* [HOW TO COMPLETE THIS TASK]: What is wanted is an exact copy of the lines from the top of the listing through the line containing "You are a computer-use agent. The".

..........

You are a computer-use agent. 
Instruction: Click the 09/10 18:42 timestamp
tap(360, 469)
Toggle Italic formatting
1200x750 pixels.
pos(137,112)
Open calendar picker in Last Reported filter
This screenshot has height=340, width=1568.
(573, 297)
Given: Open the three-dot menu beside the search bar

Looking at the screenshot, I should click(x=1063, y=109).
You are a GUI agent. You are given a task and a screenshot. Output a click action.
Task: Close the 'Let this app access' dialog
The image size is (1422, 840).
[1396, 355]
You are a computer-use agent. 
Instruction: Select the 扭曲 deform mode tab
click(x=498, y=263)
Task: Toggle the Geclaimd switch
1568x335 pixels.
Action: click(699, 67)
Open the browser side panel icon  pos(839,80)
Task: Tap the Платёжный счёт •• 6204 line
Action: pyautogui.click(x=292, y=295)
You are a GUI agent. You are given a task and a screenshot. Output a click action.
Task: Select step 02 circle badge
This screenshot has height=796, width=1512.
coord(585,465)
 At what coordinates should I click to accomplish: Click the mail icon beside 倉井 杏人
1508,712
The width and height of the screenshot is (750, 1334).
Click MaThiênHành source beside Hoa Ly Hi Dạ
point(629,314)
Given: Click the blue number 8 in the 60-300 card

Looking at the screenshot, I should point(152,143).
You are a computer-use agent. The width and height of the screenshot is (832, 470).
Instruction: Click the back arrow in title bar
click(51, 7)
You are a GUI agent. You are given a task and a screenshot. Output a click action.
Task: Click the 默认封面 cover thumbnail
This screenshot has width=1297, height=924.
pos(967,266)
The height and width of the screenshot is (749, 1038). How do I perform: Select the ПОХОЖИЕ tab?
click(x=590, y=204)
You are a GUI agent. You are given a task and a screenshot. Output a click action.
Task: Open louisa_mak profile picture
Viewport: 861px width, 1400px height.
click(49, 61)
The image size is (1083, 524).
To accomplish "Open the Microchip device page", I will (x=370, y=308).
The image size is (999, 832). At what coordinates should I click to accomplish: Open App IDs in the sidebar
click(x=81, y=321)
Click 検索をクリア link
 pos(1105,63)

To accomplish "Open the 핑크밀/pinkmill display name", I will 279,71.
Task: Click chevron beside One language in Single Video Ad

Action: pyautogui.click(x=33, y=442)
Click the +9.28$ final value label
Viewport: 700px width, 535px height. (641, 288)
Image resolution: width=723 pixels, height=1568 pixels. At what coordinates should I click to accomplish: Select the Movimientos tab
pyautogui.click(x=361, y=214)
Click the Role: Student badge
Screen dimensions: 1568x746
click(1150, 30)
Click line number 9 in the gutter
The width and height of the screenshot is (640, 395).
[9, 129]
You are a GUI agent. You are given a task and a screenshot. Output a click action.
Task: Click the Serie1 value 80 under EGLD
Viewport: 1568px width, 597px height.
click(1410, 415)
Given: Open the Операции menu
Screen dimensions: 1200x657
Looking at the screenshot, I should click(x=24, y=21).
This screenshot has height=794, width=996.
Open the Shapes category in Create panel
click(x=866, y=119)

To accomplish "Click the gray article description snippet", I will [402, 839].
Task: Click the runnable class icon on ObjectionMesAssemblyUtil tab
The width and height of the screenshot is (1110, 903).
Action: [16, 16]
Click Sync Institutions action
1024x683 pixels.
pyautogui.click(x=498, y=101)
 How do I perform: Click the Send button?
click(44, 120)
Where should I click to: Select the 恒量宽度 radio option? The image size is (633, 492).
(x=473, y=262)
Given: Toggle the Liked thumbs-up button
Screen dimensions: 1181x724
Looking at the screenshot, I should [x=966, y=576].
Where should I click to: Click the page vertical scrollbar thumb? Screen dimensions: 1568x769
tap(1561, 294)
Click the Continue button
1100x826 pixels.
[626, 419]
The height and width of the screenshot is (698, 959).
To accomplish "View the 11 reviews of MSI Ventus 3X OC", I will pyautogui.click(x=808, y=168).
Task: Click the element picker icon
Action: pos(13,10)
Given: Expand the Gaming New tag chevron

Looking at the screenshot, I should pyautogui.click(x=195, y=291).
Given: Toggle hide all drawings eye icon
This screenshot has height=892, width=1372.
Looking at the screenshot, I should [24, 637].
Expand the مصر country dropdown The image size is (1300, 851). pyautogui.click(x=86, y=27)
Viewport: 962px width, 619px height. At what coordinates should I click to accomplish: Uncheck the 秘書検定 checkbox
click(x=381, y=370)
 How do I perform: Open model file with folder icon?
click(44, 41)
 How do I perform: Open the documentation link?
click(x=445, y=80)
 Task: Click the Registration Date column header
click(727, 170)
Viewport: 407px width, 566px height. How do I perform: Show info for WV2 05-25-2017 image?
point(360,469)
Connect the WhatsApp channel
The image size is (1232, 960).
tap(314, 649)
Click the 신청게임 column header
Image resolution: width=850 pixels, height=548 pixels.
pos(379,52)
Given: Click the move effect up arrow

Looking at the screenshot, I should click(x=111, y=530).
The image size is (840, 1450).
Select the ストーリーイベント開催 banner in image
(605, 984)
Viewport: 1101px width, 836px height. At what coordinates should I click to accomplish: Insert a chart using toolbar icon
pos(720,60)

..........

* [TASK OUTPUT]:
You are a computer-use agent. 
Instruction: Click the 09/10 18:42 timestamp
tap(360, 469)
Toggle Italic formatting
1200x750 pixels.
pos(137,112)
Open calendar picker in Last Reported filter
This screenshot has height=340, width=1568.
(573, 297)
Given: Open the three-dot menu beside the search bar

Looking at the screenshot, I should click(x=1063, y=109).
You are a GUI agent. You are given a task and a screenshot. Output a click action.
Task: Close the 'Let this app access' dialog
The image size is (1422, 840).
[1396, 355]
You are a computer-use agent. 
Instruction: Select the 扭曲 deform mode tab
click(x=498, y=263)
Task: Toggle the Geclaimd switch
1568x335 pixels.
Action: click(699, 67)
Open the browser side panel icon  pos(839,80)
Task: Tap the Платёжный счёт •• 6204 line
Action: pyautogui.click(x=292, y=295)
You are a GUI agent. You are given a task and a screenshot. Output a click action.
Task: Select step 02 circle badge
This screenshot has height=796, width=1512.
coord(585,465)
 At what coordinates should I click to accomplish: Click the mail icon beside 倉井 杏人
1508,712
The width and height of the screenshot is (750, 1334).
Click MaThiênHành source beside Hoa Ly Hi Dạ
point(629,314)
Given: Click the blue number 8 in the 60-300 card

Looking at the screenshot, I should point(152,143).
You are a computer-use agent. The width and height of the screenshot is (832, 470).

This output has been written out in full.